Make a Plan and Keep Busy
Whether you think you're ready to become more proactive in your recovery or are just beginning to consider what your short- and long-term recovery goals will be, keep in mind that you need to make a plan of some sort. Get help with this by revisiting the recovery plan you created during the preventing relapse portion of your rehab, and maybe talk it over with your continuing care or aftercare therapist and/or your 12-step sponsor.
It could very well be that what you thought you'd get involved in or what you put down then as your immediate goals have changed now. You may want to revise the plan you previously put down to incorporate new interests and directions that you're now aware of and want to pursue. Nothing is etched in stone with respect to your recovery plan, not now and not ever. In fact, it should always be in some state of revision.
It is also vital that you keep busy, especially during the times when you're under a great deal of stress and tension at work and at home.

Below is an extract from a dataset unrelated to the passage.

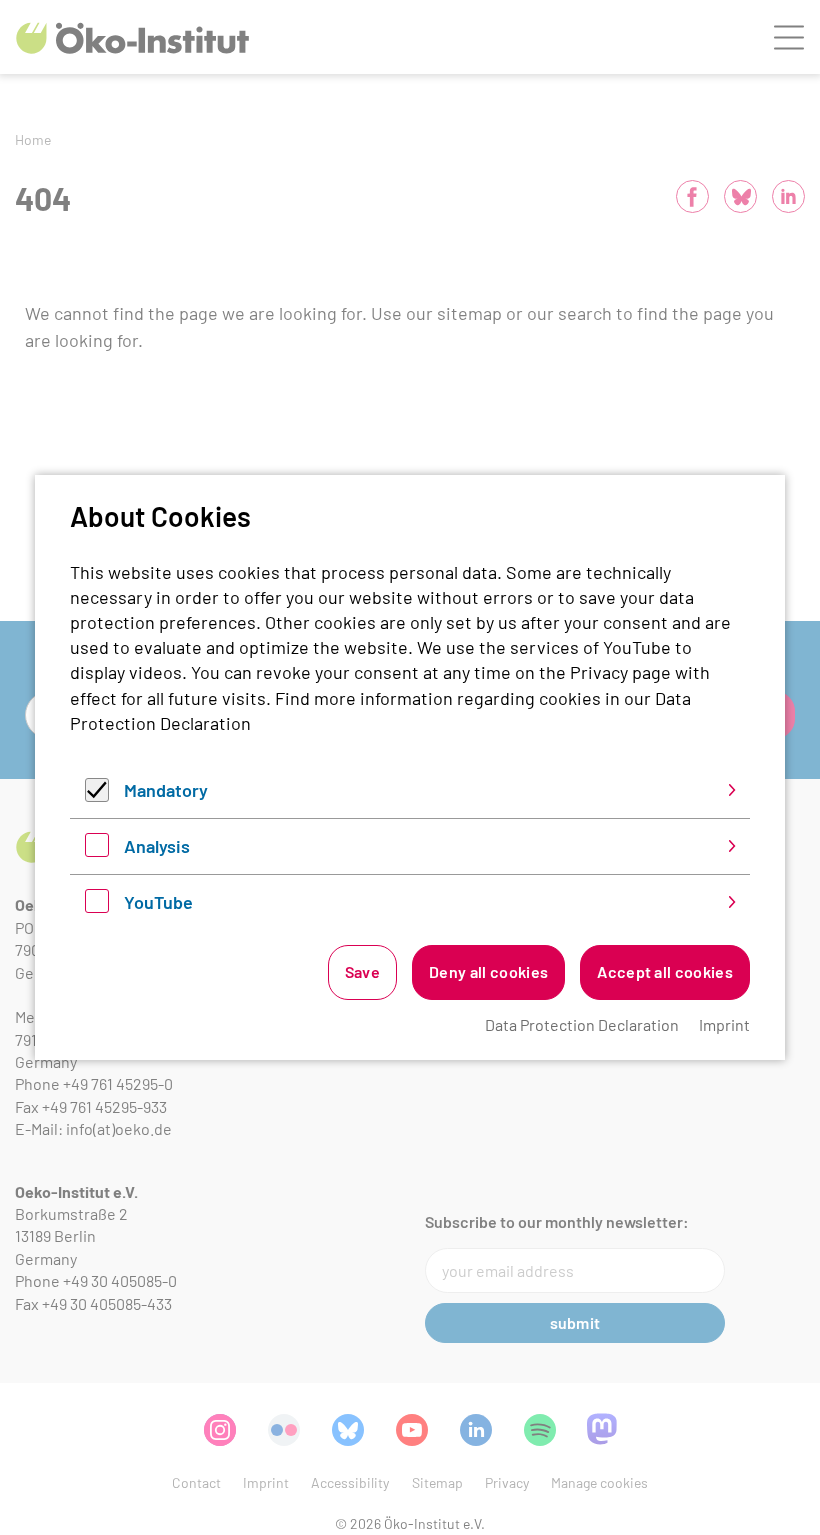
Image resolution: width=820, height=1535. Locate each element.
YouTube (158, 902)
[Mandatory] (97, 795)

You need to know what your schedule is and pay heed to taking care of doing what you've committed to do for yourself in recovery at the appropriate time. This includes making room in your daily schedule to attend 12-step meetings, to eat meals at appropriate times, to get daily physical exercise of some sort, to devote some time to reading and learning about recovery and effective strategies for dealing with problem issues that may crop up, and, of course, making sure that you get an adequate amount of sleep each night.
Keeping busy, taking care of yourself, making and revising your recovery goals and sticking to your schedule will help you feel better about yourself and your footing in recovery.
It will also help ease you past the logjam of worrying about what to do if giving up your old friends is hard to do.
Time is On Your Side
Think of recovery as a lifelong journey. It isn't a race or a destination that you have to reach or die trying. Recovery is a way of life, one that you've chosen for yourself. In essence, you've given yourself a tremendous gift, this new life in sobriety. And it is one that will continue to bring countless benefits and blessings your way for as long as you live.
You do need to put forth effort to achieve a lasting and effective sobriety. There will be pain and uncertainty at times. But there will also be joy and profound serenity, new friends, interesting and rewarding opportunities and a horizon that you could perhaps never before imagined for yourself.
Time is really on your side. As long as you are living in the present, concentrating on doing the very best you can for your recovery today, right now, you will be well on your way to feeling confident and secure in your sobriety.
Always remember that there is no right or wrong way to approach your recovery. There is only what works for you. Expect to make new discoveries along the way, and to decide that one method or strategy for dealing with certain issues or problems that may have worked in the recent past may no longer be effective now. Be willing to branch out, to explore new ideas, to give yourself the freedom to grow and learn and be happy.
Life is very precious, indeed, and your life in sobriety can be all that you wish it to be – and more that you haven't even considered yet. Just give it time, forgive yourself, and decide to take the first step in this exciting journey of recovery.